Kerja sama ini dimaksudkan untuk bersama-sama mengembangkan usaha untuk memproduksi LNG yang bersih secara fisik, bebas karbon di Terminal Bontang, termasuk offset melalui kredit karbon yang dapat diberikan oleh gas atau LNG yang bersih secara fisik yang diproduksi di Indonesia.
Pertamina juga menyepakati nota kesepahaman dengan Chiyoda Corporation (Chiyoda) untuk melakukan kerja sama studi aplikasi teknologi carbon capture, utilization, and storage (CCUS), dan produksi hidrogen sebagai upaya mendukung penurunan emisi melalui pengembangan energi baru terbarukan, sekaligus untuk mencapai netralitas karbon dan mempromosikan climate goals.

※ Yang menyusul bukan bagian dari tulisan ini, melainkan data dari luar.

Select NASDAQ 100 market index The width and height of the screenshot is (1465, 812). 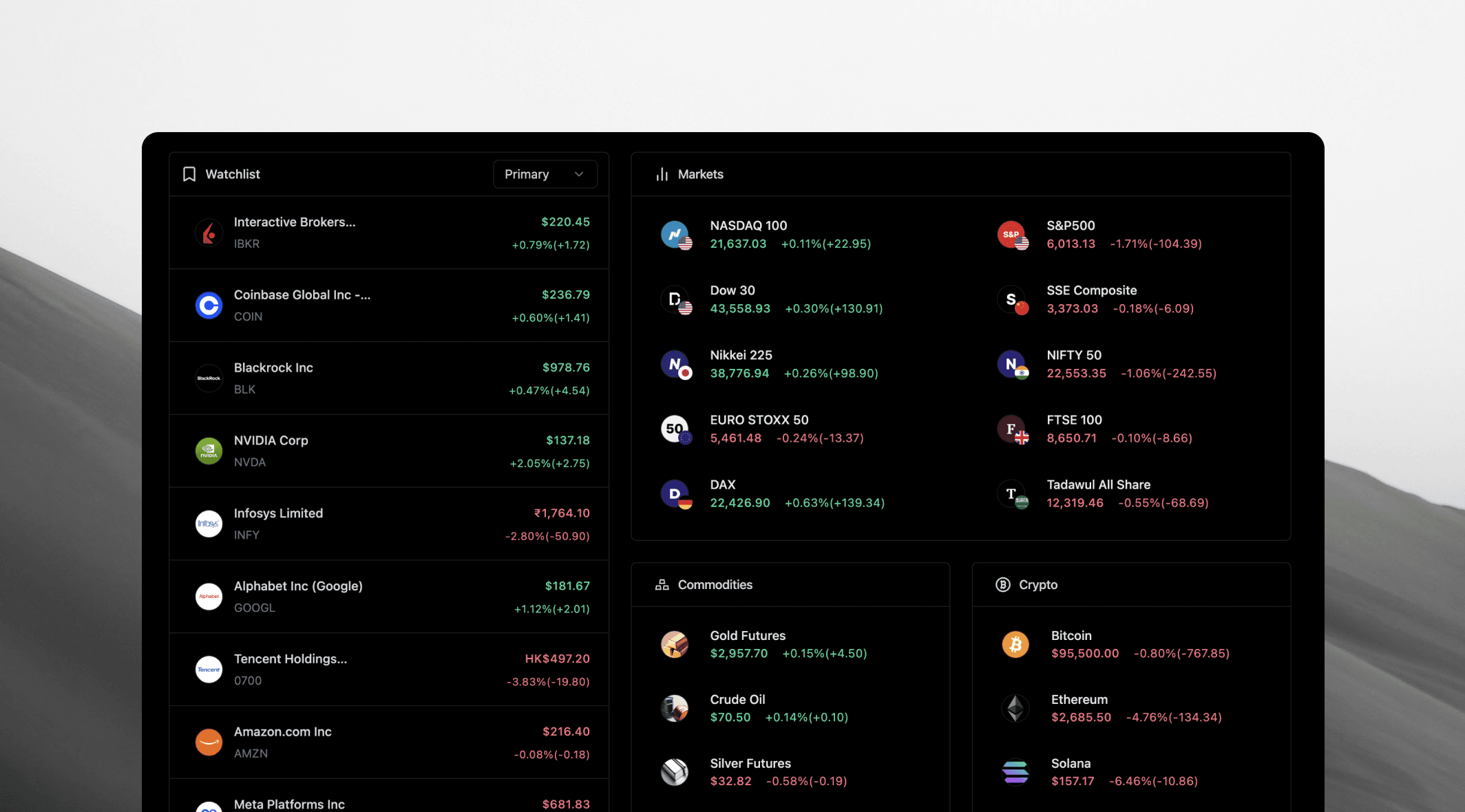point(748,226)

Bahkan perseroan juga melakukan kerja sama dengan PT Grab Teknologi Indonesia dan PT Sepeda Untuk Indonesia melalui anak usahanya PT Pertamina New & Renewable Energi (PNRE) dan Subholding Commercial & Trading (C&T) untuk mengembangkan ekosistem kendaraan listrik, terkhusus bisnis baterai dan sistem penukaran baterai sampai peningkatan desain kendaraan listrik.

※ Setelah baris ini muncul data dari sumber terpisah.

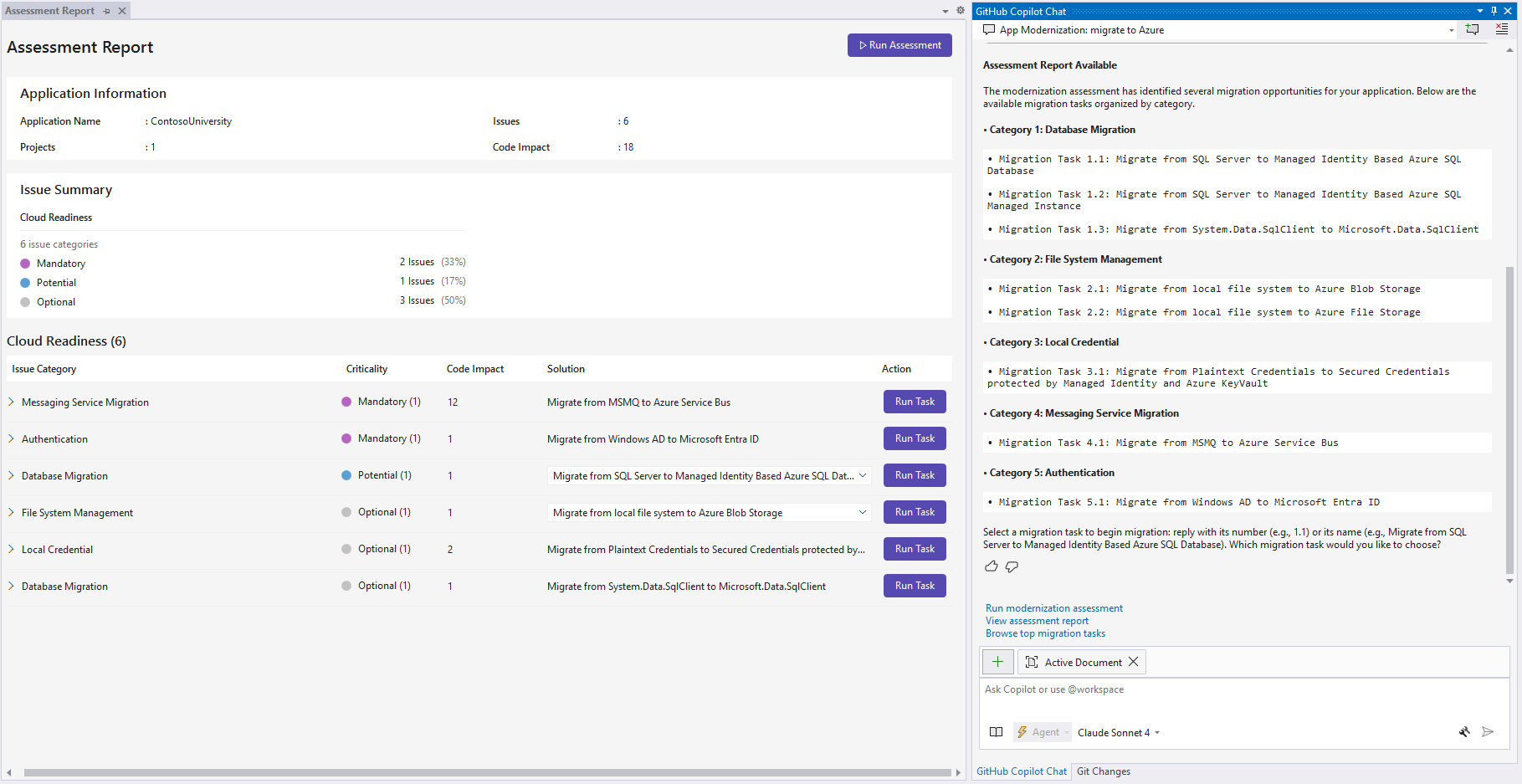The height and width of the screenshot is (784, 1522).
Task: Open the tools selection wrench icon
Action: 1464,732
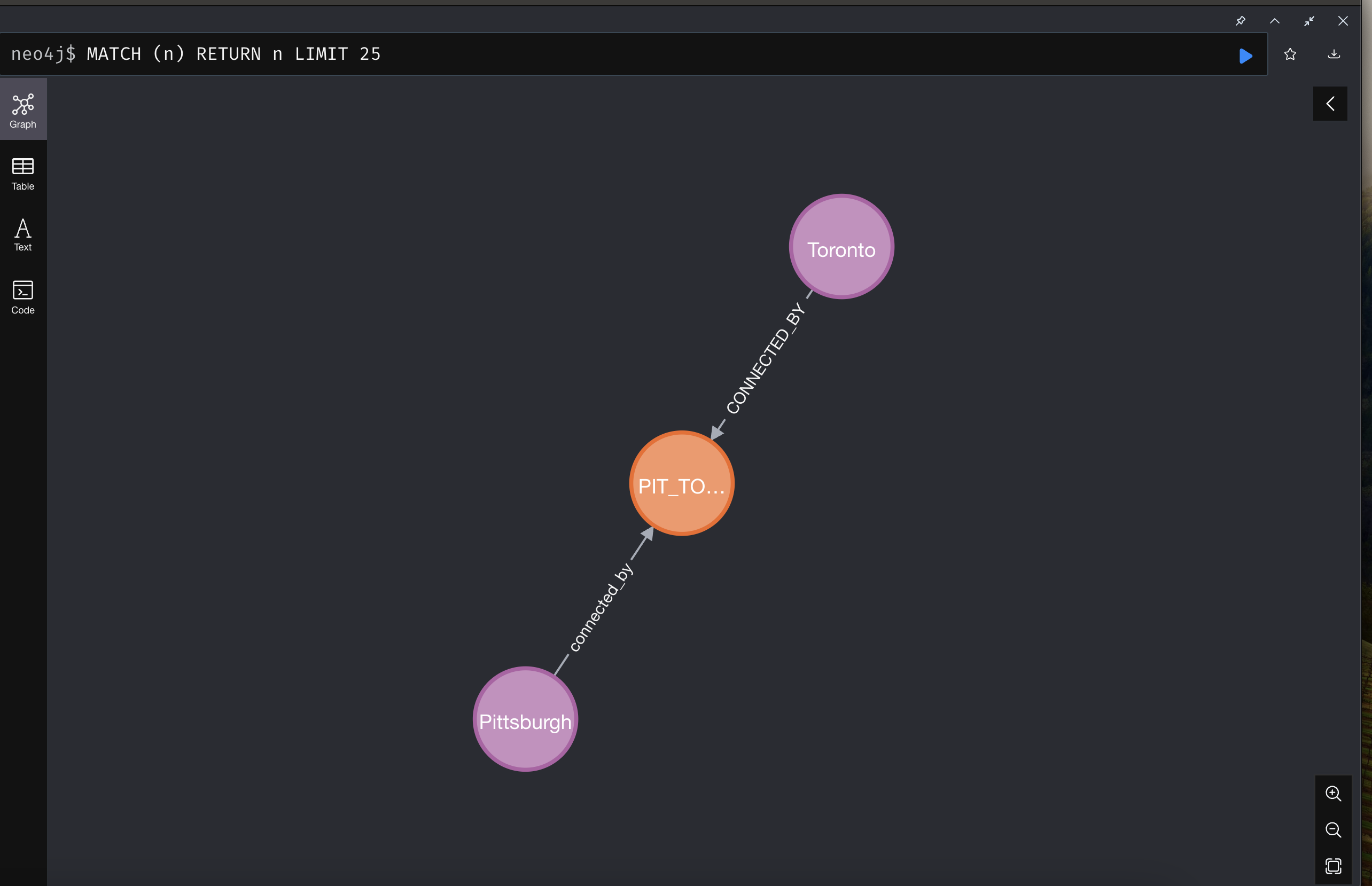Download the query result

coord(1334,53)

“Ada 4 kerja sama yang kami tandatangani. Ini semua adalah mendukung program pemerintah untuk mencapai net-zero emissions di tahun 2060 dan yang medium term-nya adalah menurunkan karbon emisi di tahun 2030 antara 29 persen sampai 41 persen,” ujar Nicke.

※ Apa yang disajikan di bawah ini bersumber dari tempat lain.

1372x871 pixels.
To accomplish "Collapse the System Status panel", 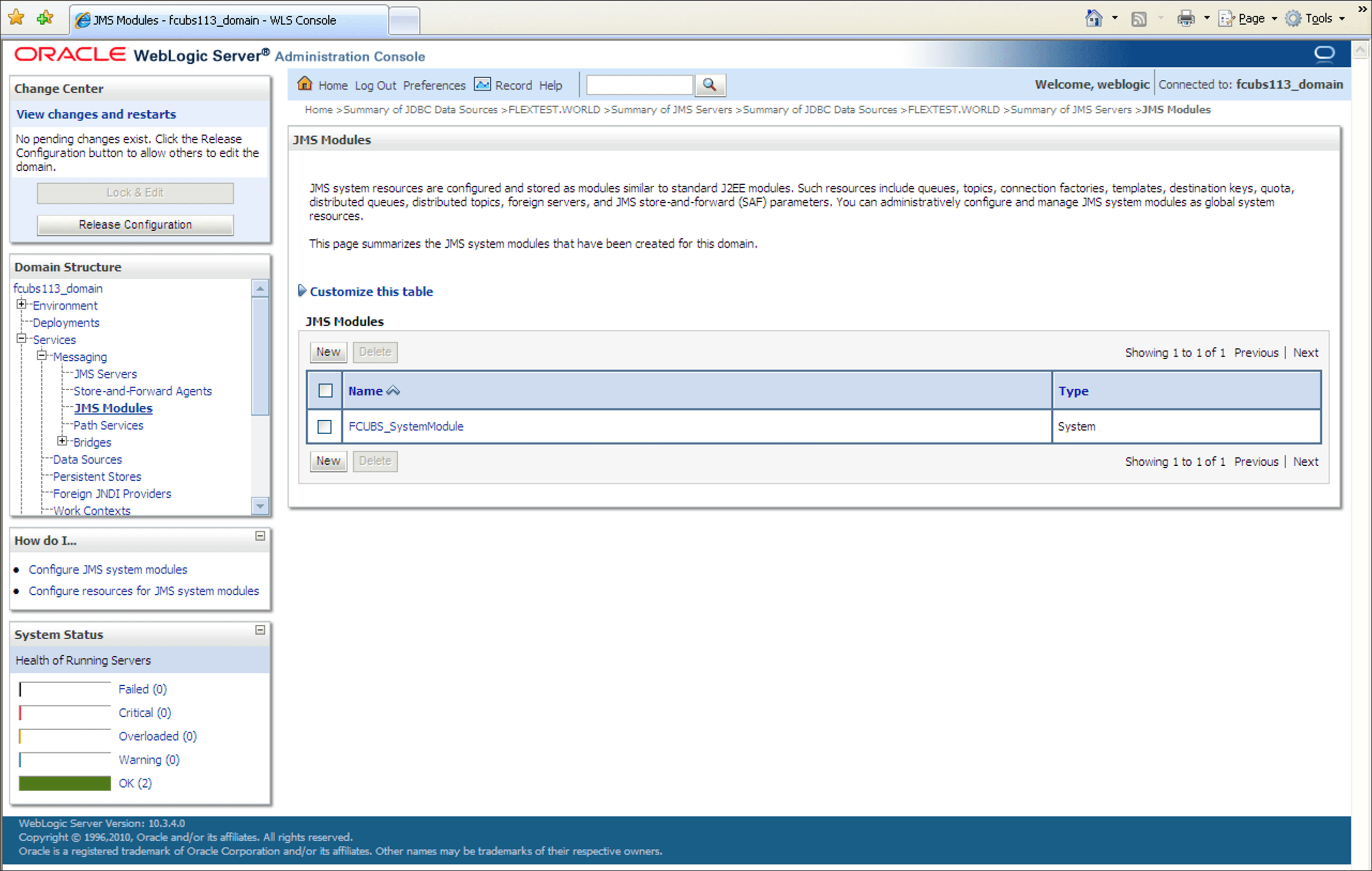I will point(260,630).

Dia menjelaskan bahwa agenda Stakeholders Consultation oleh B20 itu mengangkat tema terkait inovasi, inklusivitas, dan kolaborasi.
Menurutnya, ketiga hal tersebut harus diwujudkan guna merealisasikan target pemerintah untuk mencapai netralitas karbon.”Oleh karena itu dengan penandatanganan ini kami pun membuka kerja sama tersebut,” ucap Nicke.
Dia menambahkan ada dua hal yang selama ini menjadi masalah kritis yang membuat peningkatan energi baru terbarukan menjadi berjalan tidak secepat yang diharapkan.
Pertama adalah teknologi, di mana Indonesia memiliki sumber energi yang sangat besar, tapi masih memerlukan teknologi dan melakukan inovasi serta kreativitas yang bisa memproses sumber daya tersebut menjadi sumber energi yang ramah lingkungan.
Kedua, akses pendanaan yang juga menjadi salah satu isu. Oleh karena itu di B20 ada task force khusus membahas tentang pendanaan, salah satunya adalah green funding yang membahas terkait pengembangan dan peningkatan energi baru terbarukan.
Nicke juga membahas soal affordability atau kemampuan finansial terkait dengan transisi energi. Menurutnya, hingga kini dengan pengembangan teknologi yang sudah terjadi membuat energi baru terbarukan dinilai masih lebih tinggi harganya dibanding dengan energi fosil.
“Jadi affordability ini menjadi fokus pembahasan yang sangat penting karena ini bukan hanya harga dari energi itu sendiri, tetapi juga perubahan ke arah renewable energy ini akan mendorong juga ke arah daya beli masyarakat,” jelas Nicke.
Untuk itu, kata Nicke, yang harus dilakukan saat ini adalah membuat program yang bisa menyeimbangkan hal-hal tersebut agar target pemerintah untuk netralitas karbon bisa terwujud pada 2060.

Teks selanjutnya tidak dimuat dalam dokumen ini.